Un flamenco avanzó hacia su cría y, abriendo la boca, regurgitó leche de su estómago. Cameron abrió y cerró la boca.

– Es difícil llegar a las Galápagos -dijo Diego-, pero cuando uno está aquí, es fácil que desee quedarse.

Sacó un pote de cristal de la bolsa, se dirigió hacia la orilla del lago y dejó que Derek y Cameron disfrutaran de la vista.
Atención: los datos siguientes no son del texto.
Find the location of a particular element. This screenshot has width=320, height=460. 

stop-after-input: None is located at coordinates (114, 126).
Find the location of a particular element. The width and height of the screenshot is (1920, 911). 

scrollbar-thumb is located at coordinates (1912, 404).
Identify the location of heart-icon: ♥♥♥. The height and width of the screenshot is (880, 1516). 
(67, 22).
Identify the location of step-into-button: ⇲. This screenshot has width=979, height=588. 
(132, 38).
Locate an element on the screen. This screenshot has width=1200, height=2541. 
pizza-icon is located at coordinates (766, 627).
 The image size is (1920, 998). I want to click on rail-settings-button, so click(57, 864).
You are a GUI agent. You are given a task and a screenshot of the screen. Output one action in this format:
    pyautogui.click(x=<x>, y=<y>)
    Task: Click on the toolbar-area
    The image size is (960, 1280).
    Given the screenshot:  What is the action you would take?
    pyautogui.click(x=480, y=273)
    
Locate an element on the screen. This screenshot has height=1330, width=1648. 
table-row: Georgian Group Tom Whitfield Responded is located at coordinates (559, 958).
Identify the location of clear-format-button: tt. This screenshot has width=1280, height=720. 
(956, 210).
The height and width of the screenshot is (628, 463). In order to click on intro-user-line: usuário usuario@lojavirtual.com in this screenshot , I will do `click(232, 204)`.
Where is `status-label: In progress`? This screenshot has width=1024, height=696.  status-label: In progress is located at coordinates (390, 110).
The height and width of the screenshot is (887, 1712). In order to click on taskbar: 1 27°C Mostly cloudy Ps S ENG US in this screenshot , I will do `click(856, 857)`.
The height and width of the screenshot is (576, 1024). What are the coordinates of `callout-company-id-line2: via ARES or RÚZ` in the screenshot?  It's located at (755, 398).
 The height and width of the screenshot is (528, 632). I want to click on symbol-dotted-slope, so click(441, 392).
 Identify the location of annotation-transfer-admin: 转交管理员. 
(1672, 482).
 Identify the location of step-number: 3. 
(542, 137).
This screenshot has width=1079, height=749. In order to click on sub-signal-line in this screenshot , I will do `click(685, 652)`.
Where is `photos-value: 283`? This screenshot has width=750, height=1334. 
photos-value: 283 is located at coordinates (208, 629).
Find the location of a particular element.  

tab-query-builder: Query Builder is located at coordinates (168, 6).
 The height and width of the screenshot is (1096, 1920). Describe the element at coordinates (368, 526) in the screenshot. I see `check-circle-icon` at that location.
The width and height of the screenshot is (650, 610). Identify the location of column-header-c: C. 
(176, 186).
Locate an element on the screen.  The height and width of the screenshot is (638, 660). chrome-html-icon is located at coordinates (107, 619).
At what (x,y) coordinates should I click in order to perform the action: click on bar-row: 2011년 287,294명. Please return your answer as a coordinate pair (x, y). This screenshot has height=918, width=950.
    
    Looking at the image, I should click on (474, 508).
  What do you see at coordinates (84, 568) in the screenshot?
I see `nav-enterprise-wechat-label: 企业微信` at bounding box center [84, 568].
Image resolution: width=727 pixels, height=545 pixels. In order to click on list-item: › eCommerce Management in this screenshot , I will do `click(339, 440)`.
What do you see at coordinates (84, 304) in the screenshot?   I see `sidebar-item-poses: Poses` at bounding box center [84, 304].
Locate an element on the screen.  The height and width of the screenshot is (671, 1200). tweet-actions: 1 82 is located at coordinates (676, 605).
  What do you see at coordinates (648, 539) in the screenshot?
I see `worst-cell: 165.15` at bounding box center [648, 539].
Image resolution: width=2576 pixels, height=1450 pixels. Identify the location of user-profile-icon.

Cameron le observó mientras bajaba con agilidad por la pendiente y luego miró a Derek. De entre las matas de arbustos que tenían a la derecha se levantaba un faro pequeño, un cono de color naranja de aproximadamente un metro construido con anillos prefabricados. Era una herramienta de navegación que funcionaba como un faro sin farero y llevaba el sello del Instituto Oceanográfico en uno de los lados junto con la información geográfica de la unidad: latitud, -0,397643; longitud, -91,961411.

Derek apoyó un pie en el faro y en ese momento se quedo helado: palideció y una expresión de sorpresa y miedo apareció en su rostro. Cameron dio un paso atrás con rapidez y miró hacia el matorral cercano.

Delante de ella, avanzando con lentitud, vio a una larva con una cabeza redondeada de veinte centímetros de longitud. Medía casi noventa centímetros en total y tenía el torso levantado y la cabeza inclinada hacia un lado. Las branquias le temblaban. Cameron vio su expresión de terror reflejada en la superficie vidriosa del ojo redondo de la larva. Ésta emitió un sonido suave y Derek retrocedió, tropezó y cayó al suelo.